Texto da página —
---

Resenha*:
LYRA FILHO, Roberto. Por que estudar Direito, hoje? Brasília:
Edições Nair, 1984.
LYRA FILHO, Roberto. Pesquisa em QUE Direito? Brasília:
Edições Nair, 1984.
Autores e
Autoras: Antônio Nascimento, Cássia Cristina Pinheiro Lopes, Cássio Carvalho,
Davi Pontes, Fábio Correia, Marcos Vinícius Nunes da Costa, Marcelo Gomes,
Mateus Resende Nobre, Roberta Siqueira, Túlio Nunes.
Roberto Lyra Filho jurista, escritor, poeta e linguista,
acadêmico nas áreas de Direito Penal, Direito Processual Penal, Criminologia,
Filosofia Jurídica, Sociologia Jurídica e Direito Comparado, em seus textos,
nos leva a um pensamento crítico acerca do Direito e dos motivos para estudá-lo
hoje. O autor não nos apresenta uma resposta simples e objetiva, visto que o
Direito está sujeito a mudanças, conforme a sociedade se transforma e a
história avança. Em contraposição à uma visão fixa que deturpa o direito e o
diminui a um conjunto predeterminado de normas e o limita dentro de parâmetros
conceituais de uma razão pura. Nos fazendo um convite a liberdade de pensar o
direito pela lógica dessa mesma liberdade, para quebrar a concepção de norma,
sanção, dominação do Estado.

---

Seção de dados —
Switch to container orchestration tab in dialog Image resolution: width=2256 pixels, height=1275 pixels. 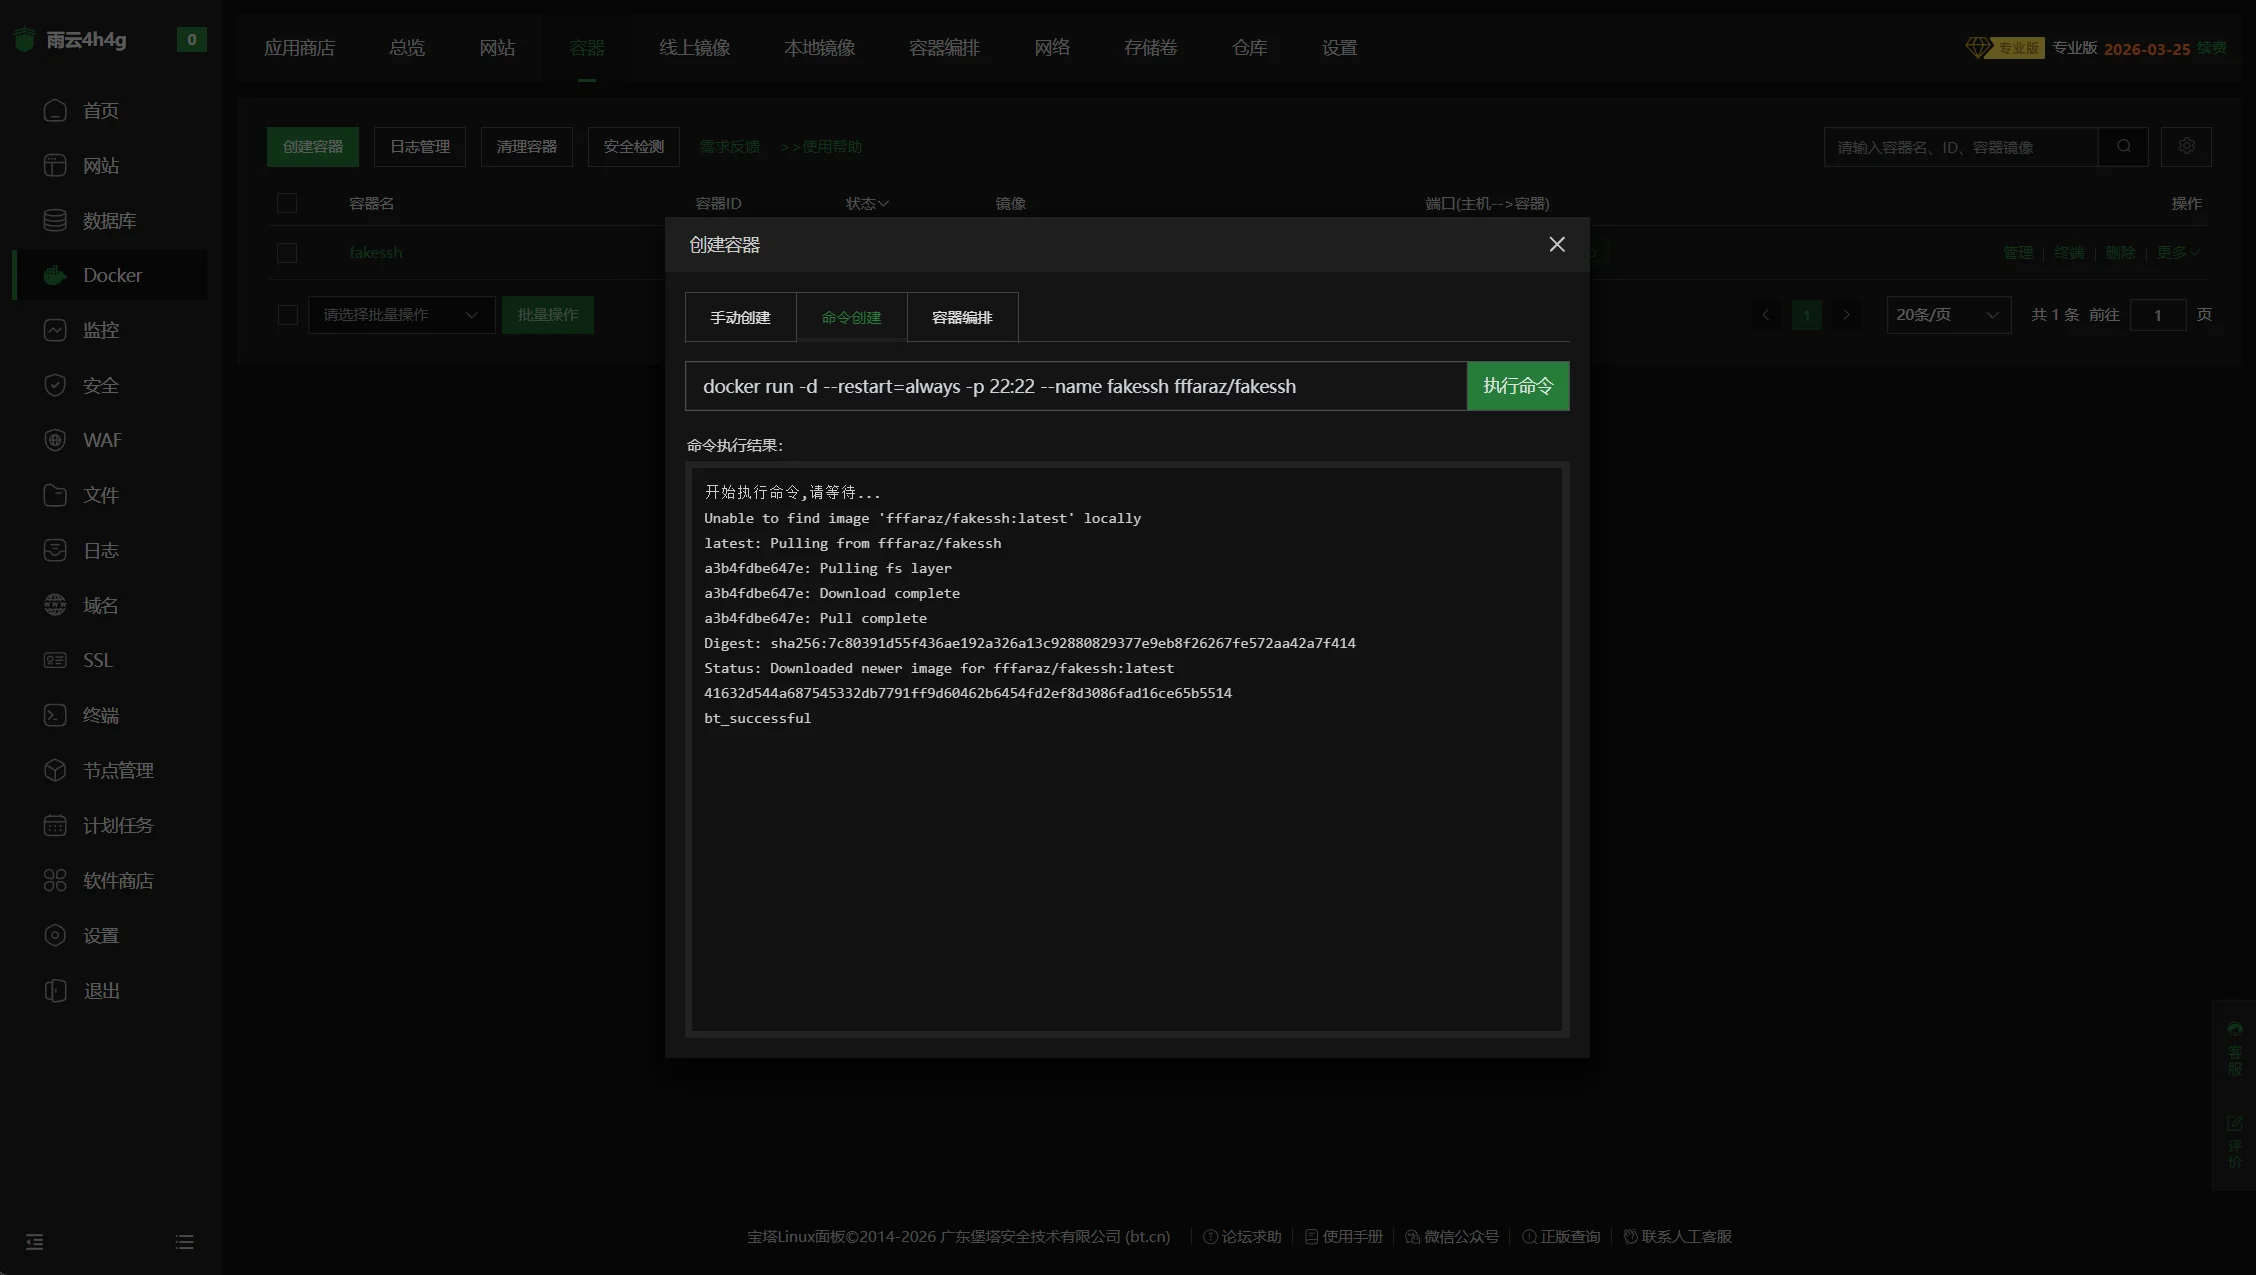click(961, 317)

---

Diga se cada afirmação concorda com a resenha sobre os livros de Roberto Lyra Filho, respondendo sim ou não e citando literalmente as palavras do texto que decidem a questão. (a) Os dois livros resenhados foram publicados em 1984 pelas Edições Nair. (b) O autor oferece uma resposta simples e objetiva sobre os motivos para estudar Direito. (c) A resenha afirma que o Direito muda conforme a sociedade se transforma. O material acima provém de outra fonte.

Resultado do exercício —
(a) Sim: "Brasília: Edições Nair, 1984."
(b) Não: "O autor não nos apresenta uma resposta simples e objetiva".
(c) Sim: "o Direito está sujeito a mudanças, conforme a sociedade se transforma e a história avança".